Katrina Mulligan '07 on artificial intelligence and the future of national security

March 3, 2026
Katrina Mulligan

With nearly 20 years of experience in senior roles across the Department of Defense (DoD), Department of Justice, and National Security Council, Katrina Mulligan ’07 has spent her career in rooms where consequential decisions are made.

Now, as the first head of national security policy and partnerships at OpenAI, Mulligan is helping shape how artificial intelligence will be deployed for defense and intelligence purposes.

Mulligan began her legal studies at UCLA School of Law on the heels of working on Barack Obama's U.S. Senate campaign, an experience that “fundamentally shaped” her time and perspective while in law school. Throughout her legal studies, Mulligan was mentored by Jack Beard, a UCLA Law lecturer who was a student favorite and renowned expert in national security and international law. It was Beard who encouraged her initiative to do a first-of-its-kind semester-long externship with the American Bar Association's Rule of Law program in Amman, Jordan, where she supported Iraq human rights programs — an experience that cemented her passion for public service.

In this conversation, Mulligan shares her perspective on the critical challenge of building trust in AI to ensure that democratic nations can responsibly harness its transformational potential.

Now that you’re at OpenAI, what does your day-to-day look like?

On any given day, I might be designing guardrails and governance structures for how our technology is used, structuring agreements with DoD and national security customers, or negotiating terms that balance innovation and risk. Underlying all of it is long-term thinking about geopolitical implications — what does it mean for democratic nations if we get this right, or wrong?

What was it like making the leap from traditional government service to an AI company, and how did you recognize that this was the right moment to help shape how AI would be used in national security?

This is the first time in American history that a technology of this consequence is being developed exclusively by the private sector with no direct government involvement. If you think back to every other significant technological leap — electricity, nuclear fission, the internet, the human genome project, GPS — the government was a direct stakeholder in every one of those advances. But this time is different.

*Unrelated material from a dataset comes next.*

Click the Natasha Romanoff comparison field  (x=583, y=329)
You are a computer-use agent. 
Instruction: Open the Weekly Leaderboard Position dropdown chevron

Watching AI's astonishing trajectory and being deeply familiar with how hard it is to create momentum in government in the absence of an emergency, I became convinced that the most important national security decisions of this decade are going to be made not in government but at AI companies. And I knew I had something to contribute to that discussion.

What excites you most about AI's potential in national security and public service?

It’s the promise of this technology to improve how government delivers results for the American people. I think that is critically important to the continued legitimacy of many of our institutions, which are not getting more resources these days. If they are going to improve the services they provide and the outcomes for people, they must find new ways to do that. AI is the only resource I know of that can deliver those kinds of outcomes.

What keeps you up at night when it comes to this technology?

That despite the mounting evidence that AI is going to be transformational, there are still a lot of skeptics out there who do not think the way they work needs to change. That said, I'm optimistic that we're close to the tipping point. After all, there were skeptics about electricity, the internet, and personal computers, and the government eventually realized they were essential to public service, too!

From your vantage point bridging Silicon Valley and the national security community, what's the most critical challenge right now?

The biggest issue, by far, is trust in AI. In the United States, trust in AI is consistently around 30%. And in much of the rest of the world, including China, trust in AI is much higher — above 70%. That's a massive gap. And what it tells me is that democracies could win the race to artificial general intelligence on the technology side and lose the race on adoption.

It’s important to think of AI as a foundational, general-purpose technology, like electricity. Its impact will come from integration into existing systems — health care, logistics, defense, science — that are often invisible but nonetheless enabling transformational impacts.

If you believe that AI has the potential to drive transformational impact, and I do, you should want the U.S. government and our national security community to move quickly to harness it for their mission. But that's not what I'm seeing today. Our government is moving slower than industry and far slower than our adversaries. We need to change that, and doing so begins with building trust in the technology and its ability to be safely and effectively used for government purposes.

How has your legal training shaped your approach to this work?

Law school trains you to operate in ambiguity. In national security and AI, you rarely have perfect information — you have to reason from first principles and make defensible decisions under uncertainty. I use that training every day. UCLA Law also gave me a deep appreciation for how institutions are built — and how they fail. Courses in national security and international law taught me that rules don’t just constrain power, they legitimize it. That insight is critical when you’re deploying powerful technologies inside democratic systems.